As you can see this shifts the whole Abbey building quite a distance to the East and near enough lines up the South transept with the 13th century fabric (Lady Chapel ?) in the Abbey School basement. This seems to support the theory that it more likely represents an infirmary chapel or a chapter house located on the south-east of the cloistral range, rather than the lost Lady Chapel as indicated in previous publications. This drawing also shows the proposed outer and inner courts of the Abbey.
Precinct Enclosure Drawing 2006
This is an Interpretive map showing the Abbey Precinct enclosure, marked in green and possible lodes (waterways) in blue. The area covered by this enclosure measures approximately 800m North to South and 550m East to West, with the long axis aligned North-Northwest to South-southeast, and would enclose an area of roughly 35 hectares (86 acres). This enclosed area at Ramsey compares well with other Abbey precincts, both Benedictine and Cistercian. The precinct at the Benedictine Abbey at Peterborough is 600m x 250m, and those at the Cistercian Abbeys of Fountains and Rievaulx are comparable at 800 – 1000m by 400 -700m.
A large early ditch is seen to form the southeastern part of a large oval enclosure (A on the map) lining up with a curving woodland boundary at the south-southeastern (B) and marked by the line of Hollow Lane around the south and west (C) it then carries on almost to the High Street.
There is a break in the enclosure at the west where the church and Church Green, within the enclosure, face onto the old market place (Little Whyte area) and the town beyond it. It then continues for a short length along part of New Road to the north of the market (D) where the continuous curve of the enclosure ends.
The Royal Commission for Historic Monuments recorded the more obvious earthworks in the 1960s. They recorded Booth’s Hill, the Anarchy fortification, at the extreme south of the Abbey precinct (E), and the extreme north a cluster of very large rectangular pits (F) one of which was still shown as a pond. These lay at the northwestern terminus of a large earthwork ditch that curved around to the east and south and would form the northeastern part of the enclosure (G)
From these pond-like earthworks (F) to the western side of the enclosure at New Road corner the enclosure ditch is replaced by the line of a ditch or channel (H).

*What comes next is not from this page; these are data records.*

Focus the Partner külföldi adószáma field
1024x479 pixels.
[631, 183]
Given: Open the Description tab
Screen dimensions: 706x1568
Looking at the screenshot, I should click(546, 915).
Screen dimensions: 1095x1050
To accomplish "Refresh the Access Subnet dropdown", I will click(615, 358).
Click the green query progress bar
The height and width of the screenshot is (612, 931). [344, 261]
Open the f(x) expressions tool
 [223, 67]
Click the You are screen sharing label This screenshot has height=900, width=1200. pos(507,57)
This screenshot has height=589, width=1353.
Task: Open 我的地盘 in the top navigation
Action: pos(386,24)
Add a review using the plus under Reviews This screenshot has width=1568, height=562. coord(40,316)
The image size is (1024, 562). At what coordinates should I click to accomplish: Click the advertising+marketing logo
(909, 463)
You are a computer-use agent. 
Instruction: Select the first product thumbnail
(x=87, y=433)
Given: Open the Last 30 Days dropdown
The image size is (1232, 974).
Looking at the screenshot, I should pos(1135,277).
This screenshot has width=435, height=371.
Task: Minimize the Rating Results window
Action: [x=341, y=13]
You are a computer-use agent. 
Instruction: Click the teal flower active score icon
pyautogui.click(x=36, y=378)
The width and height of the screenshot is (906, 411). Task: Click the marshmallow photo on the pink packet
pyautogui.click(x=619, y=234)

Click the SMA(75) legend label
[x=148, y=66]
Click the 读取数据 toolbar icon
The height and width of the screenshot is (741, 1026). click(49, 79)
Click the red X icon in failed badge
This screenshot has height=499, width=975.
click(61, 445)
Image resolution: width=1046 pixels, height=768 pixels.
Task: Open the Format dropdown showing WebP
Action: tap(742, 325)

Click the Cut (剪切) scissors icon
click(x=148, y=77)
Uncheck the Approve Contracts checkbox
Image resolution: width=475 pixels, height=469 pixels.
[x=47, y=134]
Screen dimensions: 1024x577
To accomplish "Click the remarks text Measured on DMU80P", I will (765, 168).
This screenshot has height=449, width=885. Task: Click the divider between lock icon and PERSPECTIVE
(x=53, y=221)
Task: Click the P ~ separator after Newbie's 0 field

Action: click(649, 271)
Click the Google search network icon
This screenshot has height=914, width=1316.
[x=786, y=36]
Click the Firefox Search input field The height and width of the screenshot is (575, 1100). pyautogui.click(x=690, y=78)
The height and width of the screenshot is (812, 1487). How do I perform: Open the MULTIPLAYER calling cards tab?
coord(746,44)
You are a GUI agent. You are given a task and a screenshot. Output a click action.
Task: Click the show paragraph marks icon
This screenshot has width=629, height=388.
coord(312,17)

This large oval enclosure appears to represent the Abbey precinct boundary, undated but medieval in origin. Because of the location of Booth’s Hill, inside the enclosure, it could mean that the enclosure pre-dates the Anarchy period c. 1135-1150 or it was deliberately enclosed by it, dating it after the Anarchy period.
More in depth information about the enclosure and causeways can be found in the Cambridgeshire Archaeology Archaeological Field Units report, CCC AFU Report Number 894.
© The Cambridgeshire Archaeology Archaeological Field Unit
New Precinct Enclosure Drawing 2008
This Drawing shows a different interpretation to the 2006 precinct drawing. The biggest difference is that the SW boundary extends about 80m west of Hollow Lane and cuts across the High Street about half way down.
This is where it is thought, the original Main Gate of the Abbey would have been situated. It would have have led into the outer court which contained the guesthouse built c 1180-90, converted into the church for the new parish of Ramsey( the Thomas a Becket Church ) c1222. This suggests that the surviving gatehouse fragment could have been for linking the outer and inner courts which led to the main Abbey and it’s associated buildings.